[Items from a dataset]
******************************

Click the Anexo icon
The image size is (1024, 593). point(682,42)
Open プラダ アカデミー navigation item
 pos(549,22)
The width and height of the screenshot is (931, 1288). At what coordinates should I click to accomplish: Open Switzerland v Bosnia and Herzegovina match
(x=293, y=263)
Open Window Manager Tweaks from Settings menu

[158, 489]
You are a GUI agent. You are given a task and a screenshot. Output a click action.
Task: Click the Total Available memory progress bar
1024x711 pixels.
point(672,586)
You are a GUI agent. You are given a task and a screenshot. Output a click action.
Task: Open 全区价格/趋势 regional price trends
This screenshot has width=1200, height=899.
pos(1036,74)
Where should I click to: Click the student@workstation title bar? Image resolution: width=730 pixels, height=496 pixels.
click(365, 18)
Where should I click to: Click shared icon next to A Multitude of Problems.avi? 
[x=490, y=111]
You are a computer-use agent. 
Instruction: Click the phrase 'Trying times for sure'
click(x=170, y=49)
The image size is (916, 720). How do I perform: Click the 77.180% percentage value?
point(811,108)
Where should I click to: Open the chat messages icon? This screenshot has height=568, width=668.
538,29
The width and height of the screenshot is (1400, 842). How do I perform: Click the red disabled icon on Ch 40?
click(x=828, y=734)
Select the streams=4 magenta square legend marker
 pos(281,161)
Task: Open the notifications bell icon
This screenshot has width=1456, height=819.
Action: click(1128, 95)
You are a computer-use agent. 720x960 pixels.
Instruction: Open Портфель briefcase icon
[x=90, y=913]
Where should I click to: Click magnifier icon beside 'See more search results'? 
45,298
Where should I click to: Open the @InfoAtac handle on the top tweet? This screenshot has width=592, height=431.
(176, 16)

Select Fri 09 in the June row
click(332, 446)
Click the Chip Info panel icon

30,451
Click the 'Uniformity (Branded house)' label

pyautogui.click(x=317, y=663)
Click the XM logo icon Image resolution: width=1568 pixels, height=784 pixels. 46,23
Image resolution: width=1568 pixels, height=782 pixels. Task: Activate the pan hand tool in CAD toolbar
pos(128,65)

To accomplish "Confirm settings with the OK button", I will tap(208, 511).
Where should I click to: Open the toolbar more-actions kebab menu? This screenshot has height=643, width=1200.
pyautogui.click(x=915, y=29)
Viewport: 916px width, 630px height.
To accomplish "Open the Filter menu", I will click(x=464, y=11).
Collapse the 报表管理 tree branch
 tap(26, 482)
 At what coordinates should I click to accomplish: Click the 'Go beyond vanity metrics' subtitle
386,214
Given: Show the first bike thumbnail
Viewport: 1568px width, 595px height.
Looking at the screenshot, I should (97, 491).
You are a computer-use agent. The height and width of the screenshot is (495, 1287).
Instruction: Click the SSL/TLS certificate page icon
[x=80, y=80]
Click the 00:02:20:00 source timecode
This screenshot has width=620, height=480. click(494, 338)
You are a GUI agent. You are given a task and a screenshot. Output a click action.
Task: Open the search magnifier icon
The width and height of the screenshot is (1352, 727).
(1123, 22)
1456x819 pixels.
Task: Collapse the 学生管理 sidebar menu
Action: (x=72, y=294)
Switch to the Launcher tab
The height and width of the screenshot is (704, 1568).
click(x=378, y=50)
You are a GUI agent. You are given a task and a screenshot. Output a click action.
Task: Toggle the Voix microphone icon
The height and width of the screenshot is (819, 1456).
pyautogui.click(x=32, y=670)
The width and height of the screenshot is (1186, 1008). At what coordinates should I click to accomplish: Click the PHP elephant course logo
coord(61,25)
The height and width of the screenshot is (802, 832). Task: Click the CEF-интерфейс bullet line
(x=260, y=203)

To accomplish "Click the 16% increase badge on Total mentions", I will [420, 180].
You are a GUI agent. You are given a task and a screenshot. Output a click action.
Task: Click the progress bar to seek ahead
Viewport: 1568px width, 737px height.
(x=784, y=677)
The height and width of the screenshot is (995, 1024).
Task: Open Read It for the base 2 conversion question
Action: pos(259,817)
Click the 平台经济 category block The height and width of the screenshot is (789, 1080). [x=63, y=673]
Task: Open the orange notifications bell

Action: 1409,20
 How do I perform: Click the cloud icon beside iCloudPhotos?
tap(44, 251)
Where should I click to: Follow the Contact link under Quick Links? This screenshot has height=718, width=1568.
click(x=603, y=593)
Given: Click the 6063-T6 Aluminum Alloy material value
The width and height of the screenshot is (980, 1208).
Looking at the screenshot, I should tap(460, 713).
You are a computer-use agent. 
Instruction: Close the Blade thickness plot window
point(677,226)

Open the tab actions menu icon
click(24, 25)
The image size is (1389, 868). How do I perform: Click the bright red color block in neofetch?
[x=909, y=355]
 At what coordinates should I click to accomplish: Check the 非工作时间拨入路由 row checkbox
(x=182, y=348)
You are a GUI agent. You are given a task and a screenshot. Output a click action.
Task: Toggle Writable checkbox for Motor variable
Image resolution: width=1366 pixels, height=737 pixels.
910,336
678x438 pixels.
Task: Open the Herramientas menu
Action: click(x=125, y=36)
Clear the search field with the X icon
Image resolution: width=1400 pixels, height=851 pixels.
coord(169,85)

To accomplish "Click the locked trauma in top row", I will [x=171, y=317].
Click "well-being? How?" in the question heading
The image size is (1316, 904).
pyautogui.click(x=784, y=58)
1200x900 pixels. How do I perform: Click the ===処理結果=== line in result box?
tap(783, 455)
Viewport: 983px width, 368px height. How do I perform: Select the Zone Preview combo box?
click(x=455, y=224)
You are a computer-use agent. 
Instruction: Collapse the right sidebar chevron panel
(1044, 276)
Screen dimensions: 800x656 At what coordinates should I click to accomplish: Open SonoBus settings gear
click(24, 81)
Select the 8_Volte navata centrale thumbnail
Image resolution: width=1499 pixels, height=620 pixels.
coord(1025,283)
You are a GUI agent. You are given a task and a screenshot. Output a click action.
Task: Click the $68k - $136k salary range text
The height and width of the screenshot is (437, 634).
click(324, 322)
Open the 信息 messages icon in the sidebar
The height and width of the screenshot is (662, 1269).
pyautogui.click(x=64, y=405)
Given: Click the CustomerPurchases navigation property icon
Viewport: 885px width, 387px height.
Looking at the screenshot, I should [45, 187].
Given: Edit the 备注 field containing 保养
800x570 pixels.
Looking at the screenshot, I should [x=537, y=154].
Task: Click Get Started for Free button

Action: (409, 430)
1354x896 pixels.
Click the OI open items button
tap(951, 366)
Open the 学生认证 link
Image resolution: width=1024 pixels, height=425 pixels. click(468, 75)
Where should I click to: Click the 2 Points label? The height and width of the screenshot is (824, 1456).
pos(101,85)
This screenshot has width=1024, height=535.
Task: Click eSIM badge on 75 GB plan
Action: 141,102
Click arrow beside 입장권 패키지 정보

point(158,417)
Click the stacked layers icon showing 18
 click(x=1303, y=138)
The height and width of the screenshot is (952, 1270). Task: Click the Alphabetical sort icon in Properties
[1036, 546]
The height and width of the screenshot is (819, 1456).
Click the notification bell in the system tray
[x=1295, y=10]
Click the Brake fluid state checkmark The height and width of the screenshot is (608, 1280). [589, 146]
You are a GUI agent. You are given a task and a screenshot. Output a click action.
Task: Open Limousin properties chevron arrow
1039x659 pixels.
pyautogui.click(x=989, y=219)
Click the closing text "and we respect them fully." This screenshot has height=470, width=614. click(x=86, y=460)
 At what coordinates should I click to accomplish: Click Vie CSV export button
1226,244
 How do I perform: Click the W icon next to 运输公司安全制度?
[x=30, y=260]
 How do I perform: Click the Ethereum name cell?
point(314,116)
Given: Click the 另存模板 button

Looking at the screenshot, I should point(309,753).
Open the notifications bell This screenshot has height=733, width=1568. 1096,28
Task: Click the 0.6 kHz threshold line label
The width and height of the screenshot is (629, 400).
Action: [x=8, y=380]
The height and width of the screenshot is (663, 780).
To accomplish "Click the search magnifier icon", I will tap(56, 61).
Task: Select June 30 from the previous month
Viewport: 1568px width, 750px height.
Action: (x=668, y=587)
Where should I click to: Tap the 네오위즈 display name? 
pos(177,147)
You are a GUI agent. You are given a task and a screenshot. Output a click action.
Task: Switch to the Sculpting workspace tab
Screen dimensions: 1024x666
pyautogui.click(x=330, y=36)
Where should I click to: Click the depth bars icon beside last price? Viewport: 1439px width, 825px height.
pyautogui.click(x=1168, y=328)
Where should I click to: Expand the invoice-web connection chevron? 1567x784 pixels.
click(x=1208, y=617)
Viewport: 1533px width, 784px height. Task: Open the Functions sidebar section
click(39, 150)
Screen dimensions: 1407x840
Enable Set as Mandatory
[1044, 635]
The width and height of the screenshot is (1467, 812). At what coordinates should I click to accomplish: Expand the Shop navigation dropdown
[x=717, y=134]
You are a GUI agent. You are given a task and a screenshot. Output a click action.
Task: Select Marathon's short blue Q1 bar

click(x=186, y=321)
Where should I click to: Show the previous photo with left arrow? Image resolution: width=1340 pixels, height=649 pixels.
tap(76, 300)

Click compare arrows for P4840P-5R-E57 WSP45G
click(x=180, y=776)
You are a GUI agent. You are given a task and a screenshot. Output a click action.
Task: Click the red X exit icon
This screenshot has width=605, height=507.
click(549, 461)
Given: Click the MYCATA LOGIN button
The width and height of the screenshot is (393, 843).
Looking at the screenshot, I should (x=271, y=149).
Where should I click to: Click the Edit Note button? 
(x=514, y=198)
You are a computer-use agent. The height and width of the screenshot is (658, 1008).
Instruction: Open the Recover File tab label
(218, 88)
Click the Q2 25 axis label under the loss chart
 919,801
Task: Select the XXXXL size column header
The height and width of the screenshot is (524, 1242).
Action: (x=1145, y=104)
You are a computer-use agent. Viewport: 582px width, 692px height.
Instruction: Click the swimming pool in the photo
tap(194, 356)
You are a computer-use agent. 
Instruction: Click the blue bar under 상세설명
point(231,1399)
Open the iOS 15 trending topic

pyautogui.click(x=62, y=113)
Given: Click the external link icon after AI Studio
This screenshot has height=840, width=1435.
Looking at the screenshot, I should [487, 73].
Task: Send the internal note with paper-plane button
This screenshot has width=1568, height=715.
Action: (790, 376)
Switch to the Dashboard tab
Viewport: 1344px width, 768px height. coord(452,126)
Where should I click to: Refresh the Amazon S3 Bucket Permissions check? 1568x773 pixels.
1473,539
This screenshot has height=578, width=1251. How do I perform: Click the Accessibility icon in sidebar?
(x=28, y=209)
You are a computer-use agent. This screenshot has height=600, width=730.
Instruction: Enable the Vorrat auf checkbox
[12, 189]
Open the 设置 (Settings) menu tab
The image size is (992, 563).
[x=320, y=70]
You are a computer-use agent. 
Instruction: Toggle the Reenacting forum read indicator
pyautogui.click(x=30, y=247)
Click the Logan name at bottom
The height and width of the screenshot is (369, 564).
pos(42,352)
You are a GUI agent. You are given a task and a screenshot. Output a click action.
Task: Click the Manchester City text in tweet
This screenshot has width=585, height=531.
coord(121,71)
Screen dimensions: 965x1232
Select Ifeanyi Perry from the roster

******************************

REQUEST: Arrange the material from the line with "At what coordinates should I click to accomplish: Click Vie" to the line with "pos(177,147)" as a Markdown table with the columns Row and Line. Give each nonblank line its own row and number the rows.

RESULT OF THE TASK:
| Row | Line |
|---|---|
| 1 |  At what coordinates should I click to accomplish: Click Vie CSV export button |
| 2 | 1226,244 |
| 3 |  How do I perform: Click the W icon next to 运输公司安全制度? |
| 4 | [x=30, y=260] |
| 5 |  How do I perform: Click the Ethereum name cell? |
| 6 | point(314,116) |
| 7 | Given: Click the 另存模板 button |
| 8 | Looking at the screenshot, I should point(309,753). |
| 9 | Open the notifications bell This screenshot has height=733, width=1568. 1096,28 |
| 10 | Task: Click the 0.6 kHz threshold line label |
| 11 | The width and height of the screenshot is (629, 400). |
| 12 | Action: [x=8, y=380] |
| 13 | The height and width of the screenshot is (663, 780). |
| 14 | To accomplish "Click the search magnifier icon", I will tap(56, 61). |
| 15 | Task: Select June 30 from the previous month |
| 16 | Viewport: 1568px width, 750px height. |
| 17 | Action: (x=668, y=587) |
| 18 | Where should I click to: Tap the 네오위즈 display name?  |
| 19 | pos(177,147) |